**Selected extract:**
----

As a writer, de Méré was a regular at the Paris salons, fashionable meetings of the
French intelligentsia that fell somewhere between cocktail parties and academic
conferences. The salons drew educated Parisians of all stripes, including

mathematicians. And so, de Méré began to ask the mathematicians he met socially
about his problem. No one had an answer, or much interest in looking for one, until
de Méré tried his problem out on Blaise Pascal. Pascal had been a child prodigy,
working out most of classical geometry on his own by drawing pictures as a child. By
his late teens he was a regular at the most important salon, run by a Jesuit priest
named Marin Mersenne, and it was here that de Méré and Pascal met. Pascal didn’t
know the answer, but he was intrigued. In particular, he agreed with de Méré’s
appraisal that the problem should have a mathematical solution.
Pascal began to work on de Méré’s problem. He enlisted the help of another
mathematician, Pierre de Fermat. Fermat was a lawyer and polymath, fluent in a half-
dozen languages and one of the most capable mathematicians of his day. Fermat lived
about four hundred miles south of Paris, in Toulouse, and so Pascal didn’t know him
directly, but he had heard of him through his connections at Mersenne’s salon. Over
the course of the year 1654, in a long series of letters, Pascal and Fermat worked out a
solution to de Méré’s problem. Along the way, they established the foundations of the
modern theory of probability.

----

**Tasks and exercises:**
- A) Answer these about the passage on de Méré's problem, each on its own line:
(i) Who ran the most important salon?
(ii) Where did Fermat live?
(iii) In what year did Pascal and Fermat work out their solution through letters?
- B) Please turn the paragraph beginning "Pascal began to work on de Méré's problem" from the passage on de Méré's problem into a short list that keeps its main facts.
- C) Carry the passage on de Méré's problem forward from its final sentence.

**Data:**
----

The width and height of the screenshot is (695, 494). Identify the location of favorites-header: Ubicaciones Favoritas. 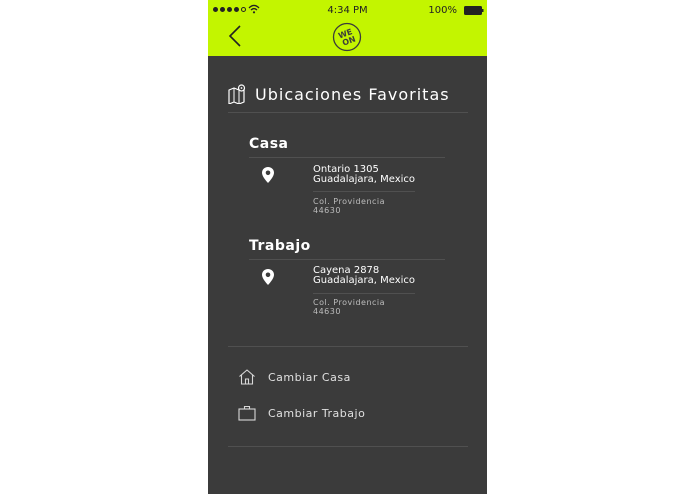
(348, 98).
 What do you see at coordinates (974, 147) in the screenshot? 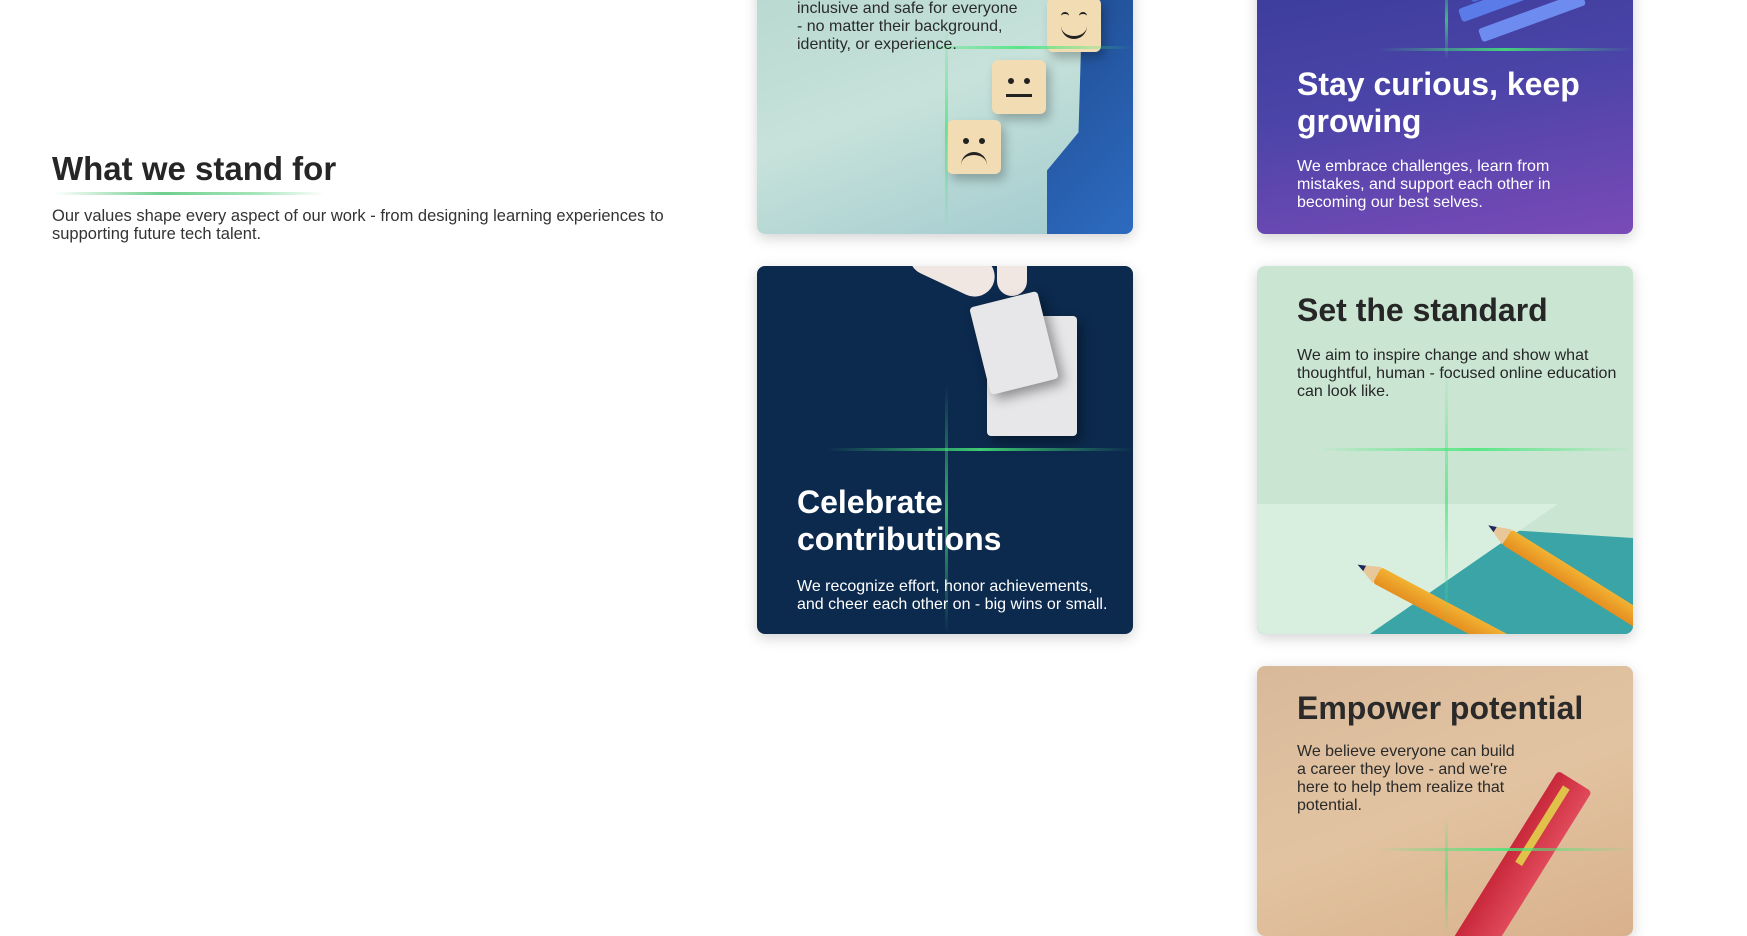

----

**Responses for each task:**
- A)
(i) Marin Mersenne, a Jesuit priest.
(ii) Toulouse, about four hundred miles south of Paris.
(iii) 1654.

- B)
- Pascal took up de Méré's problem and enlisted Pierre de Fermat to help.
- Fermat was a lawyer and polymath, fluent in about six languages and one of the most capable mathematicians of his time.
- He lived in Toulouse, about four hundred miles south of Paris, so Pascal knew of him only through connections at Mersenne's salon.
- Over 1654, in a long series of letters, the two solved the problem.
- In doing so, they laid the foundations of modern probability theory.

- C)
One of the things that Pascal and Fermat’s correspondence produced was a way of
precisely calculating the odds of winning dice bets of the sort that gave de Méré
trouble. (Cardano’s system also accounted for this kind of dice game, but no one
knew about it when de Méré became interested in these questions.) They were able to
show that de Méré’s first strategy was good because the chance that you would roll a 6
if you rolled a die four times was slightly better than 50% — more like 51.7747%. De
Méré’s second strategy, though, wasn’t so great because the chance that you would
roll a pair of 6s if you rolled two dice twenty-four times was only about 49.14%, less
than 50%. This meant that the second strategy was slightly less likely to win than to
lose, whereas de Méré’s first strategy was slightly more likely to win. De Méré was
thrilled to incorporate the insights of the two great mathematicians, and from then on
he stuck with his first strategy.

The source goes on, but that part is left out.